But I didn’t care. Fifty degrees past thirsty, I wanted immediate satisfaction. I would willingly risk any number of gastric nightmares just to wet my throat. So I kept drinking.

I finally made it back to my car, immediately drove to a local drugstore, and proceeded to buy an armload of icy beverages. And then I smiled as I realized I had the perfect opening for my next book.

When Thirsty Trumps Trustworthy
When I drank from that hose, I knew I was flirting with disaster--but I didn’t care. My intense thirst made me willing to risk long-term suffering for short-term satisfaction. Every scientist in the country could have lined up back to back and used charts, Power-Point presentations, anecdotes, personal testimonies, and research tested data to demonstrate the foolishness of drinking that water, but I still might have put that hose to my lips and sucked down the liquid relief. I felt that thirsty. My urgent need trumped any other immediate concern.

My physical condition mirrored what many people face--spiritually, relationally, and emotionally. And spiritually thirsty people will put a lot of poison in their mouths, just to stop the thirst.
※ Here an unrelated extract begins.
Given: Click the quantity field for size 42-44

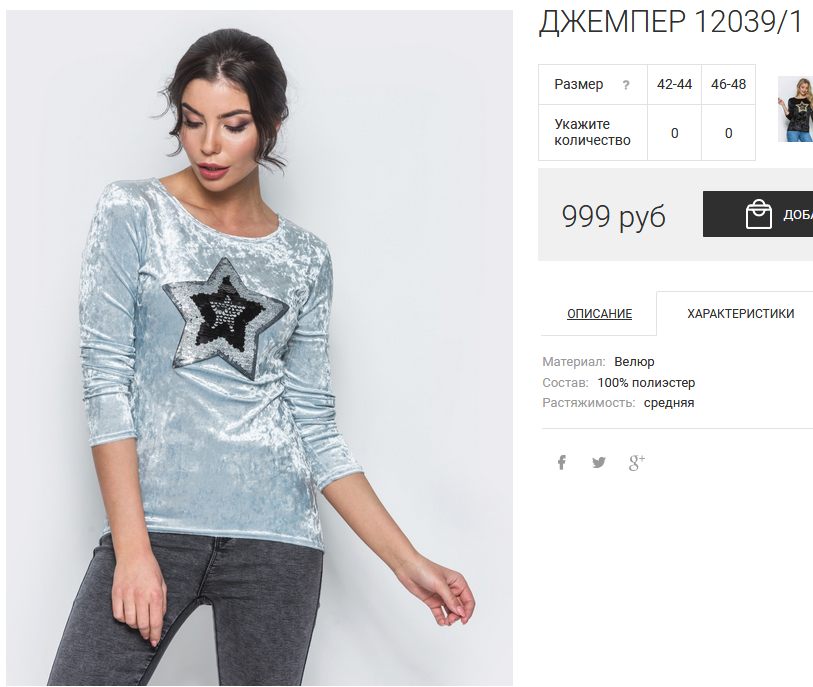Looking at the screenshot, I should 675,133.
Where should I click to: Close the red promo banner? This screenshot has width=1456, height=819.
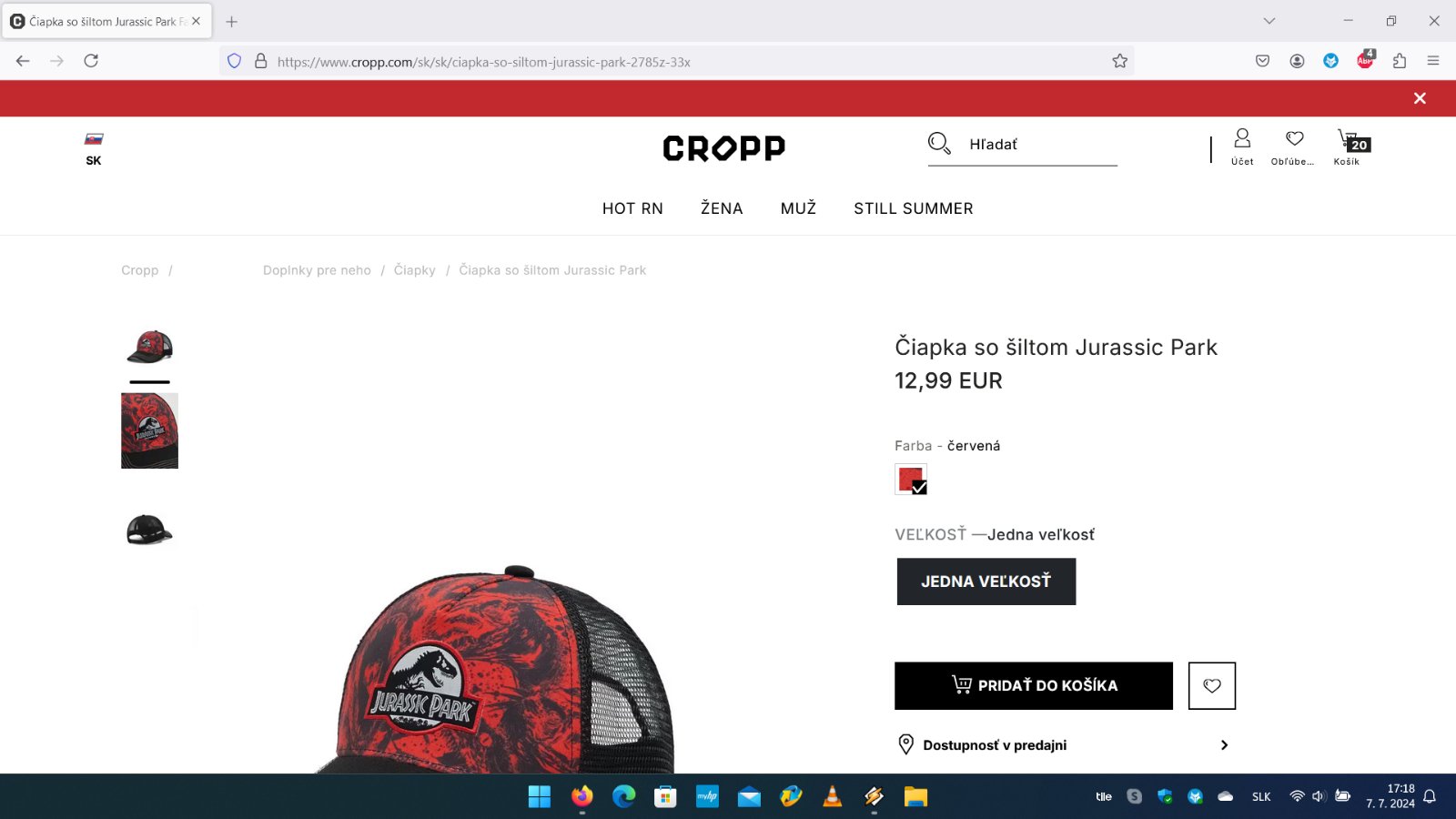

Nonbelievers are supernaturally thirsty because they do not know God, whom they were created to enjoy. Many believers are thirsty because they do not know how to enjoy God and the life he has given them. Some in the church feel suspicious, at best, of pleasure. We consider pleasure a synonym for sin. If it feels good, we think, it must be the devil’s handmaiden. So we set up our lives on duty, responsibility, and obligation--good things all--with little true pleasure to season our days. Over time, these lives that are devoid of holy and good pleasure become extremely “thirsty,” and we begin gravitating toward a release that is not holy or good or honoring to God--pleasures that war against our souls instead of building us up.


Read the read of chapter one.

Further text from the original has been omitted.